• PROBLEM DESCRIPTION
Give back each line of the listing below that contains the string "pixels".
─── GIVEN RECORDS ───
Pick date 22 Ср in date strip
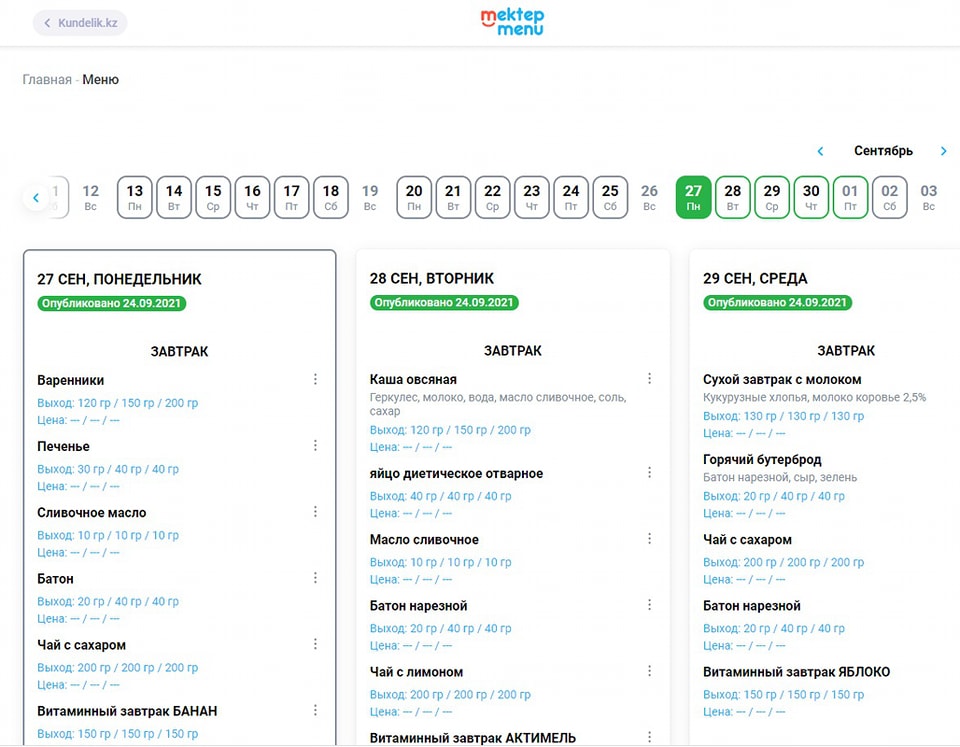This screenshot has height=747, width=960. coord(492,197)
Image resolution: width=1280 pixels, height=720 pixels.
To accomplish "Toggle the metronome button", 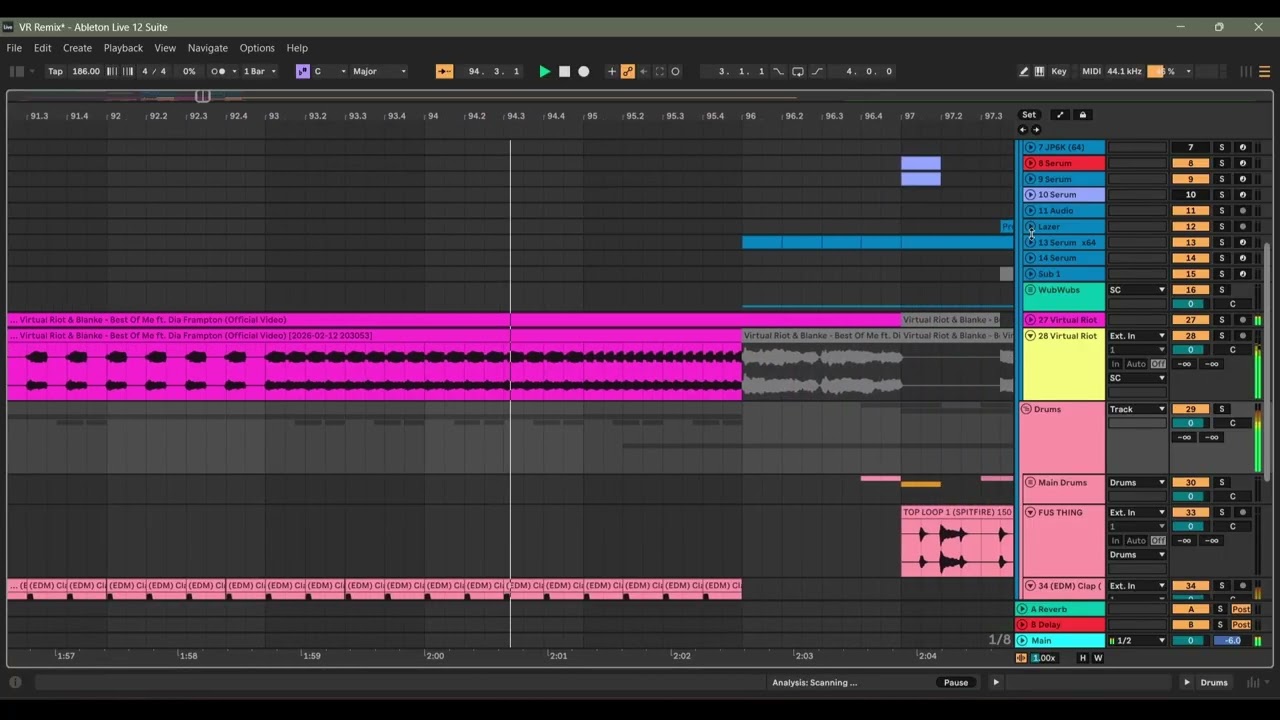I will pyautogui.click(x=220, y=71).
───
─── GIVEN RECORDS ───
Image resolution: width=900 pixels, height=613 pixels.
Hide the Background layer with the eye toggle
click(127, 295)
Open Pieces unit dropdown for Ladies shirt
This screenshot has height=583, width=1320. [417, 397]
───
─── GIVEN RECORDS ───
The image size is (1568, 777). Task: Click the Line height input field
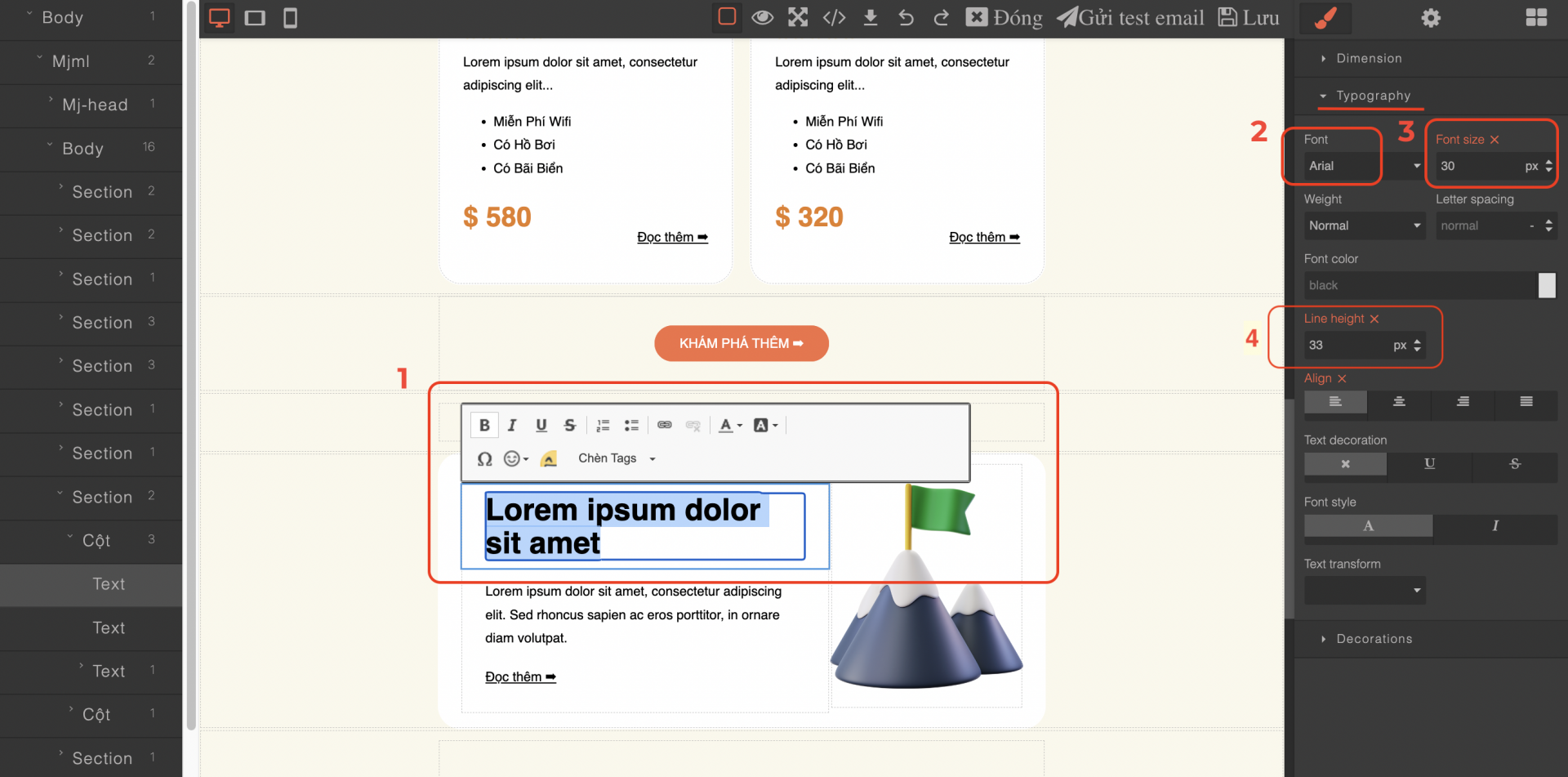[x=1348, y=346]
───
• COMPLETED EXERCISE
Image resolution: width=1280 pixels, height=720 pixels.
Image resolution: width=900 pixels, height=613 pixels.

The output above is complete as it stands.